Mars is coming out of an extreme ice age, study finds

In a discovery that could shed new light on the past habitability of Mars and provide new insight into how to deal with the climate change problem back here on Earth, a team of researchers found evidence of an ice age recorded in the polar deposits of the Red Planet.

Writing in Friday’s edition of the journal Science, Dr. Isaac Smith, a postdoctoral researcher at the Southwest Research Institute (SwRI) in San Antonio, and his colleagues explained they analyzed radar data collected using the NASA Mars Reconnaissance Orbiter and found layered ice deposits around the planet’s north pole similar to those responsible for ice ages on Earth.

“We found an accelerated accumulation rate of ice in the uppermost 100 to 300 meters of the polar cap,” Dr. Smith said in a statement. “The volume and thickness of ice matches model predictions from the early 2000s. Radar observations of the ice cap provide a detailed history of ice accumulation and erosion associated with climate change.”

Ice ages on Mars, he explained, are driven by processes similar to such events on Earth: long-term cyclical changes in the planet’s tilt and orbit impacting how much solar radiation it receives at any given latitude. Much like Earth, Mars experiences not only annual rotation and seasonal cycles, but longer cycles which impact the distribution of ice as well, and these periods may be more pronounced on the Red Planet.

Findings will help with Mars exploration and climate science on Earth

The reason for this phenomenon, according to the SwRI team, is that the planet’s tilt can change by as much as 60 degrees over a span of several hundred thousand years.
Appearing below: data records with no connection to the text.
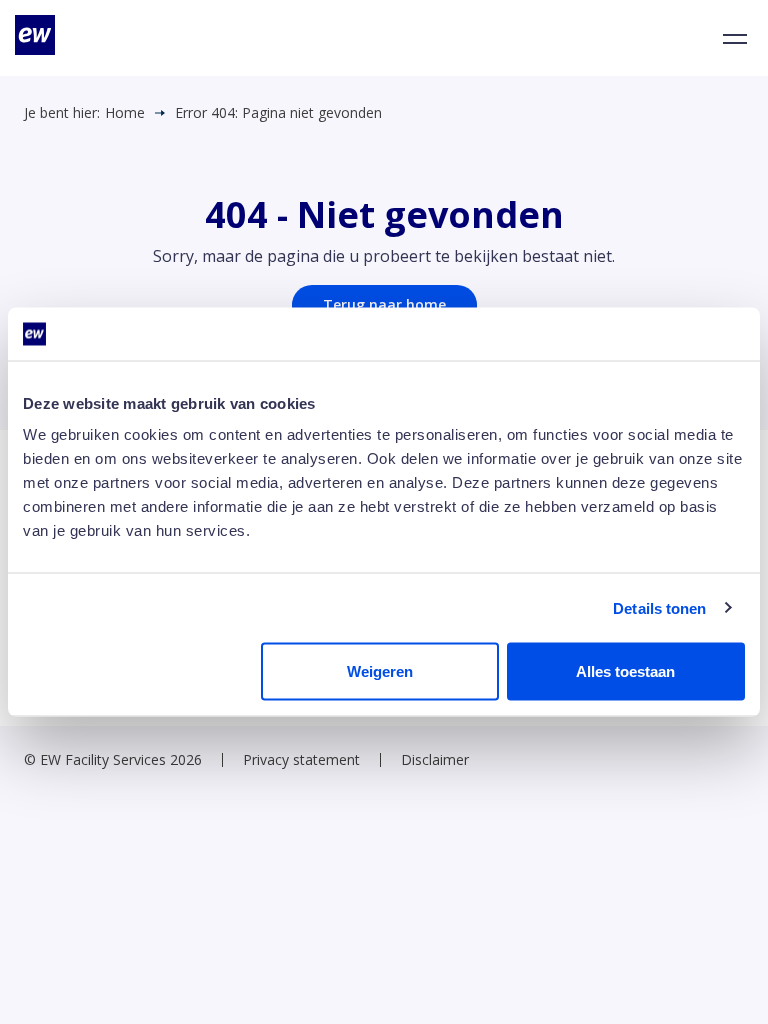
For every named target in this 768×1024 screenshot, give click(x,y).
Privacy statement (301, 759)
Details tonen (659, 607)
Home (125, 113)
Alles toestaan (625, 671)
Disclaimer (435, 759)
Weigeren (380, 671)
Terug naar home (384, 304)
In comparison, Earth’s tilt varies by just two degrees over the same period of time. This increase variability plays a key role in determining how much sunlight reaches the surface at each latitude, and thus, how much ice forms at any particular location.

“Because the climate on Mars fluctuates with larger swings in axial tilt, and ice will distribute differently for each swing, Mars would look substantially different in the past than it does now,” explained Dr. Smith, who worked on the study alongside scientists from the University of Texas Institute for Geophysics and the McDonnell Center for the Space Sciences at Washington University in St. Louis. “Furthermore, because Mars has no oceans at present, it represents a simplified ‘laboratory’ for understanding climate science on Earth.”

Their measurements of ice thickness indicated that approximately 87,000 cubic kilometers of ice have accumulated at the Martian poles since the end of the last ice age nearly 370,000 years ago, and that the bulk of this ice accumulated at the planet’s north pole. If spread uniformly across the surface, this would be equal to a layer approximately 60 centimeters thick, the authors said. The results will help them better understand the history of polar deposit accumulation relative to the planet’s orbital eccentricity, axial tilt, and rotation around the Sun.

Furthermore, the findings will help improve efforts to better model the past and future climate of Mars by examining how ice moves from poles to mid-latitudes during climate cycles. Dr. Smith added that learning more about ice on Mars is “important to the future of human exploration of the Red Planet,” as locating potential sources of water on the planet’s surface would be “critical” to the long term survival of a Martian colony.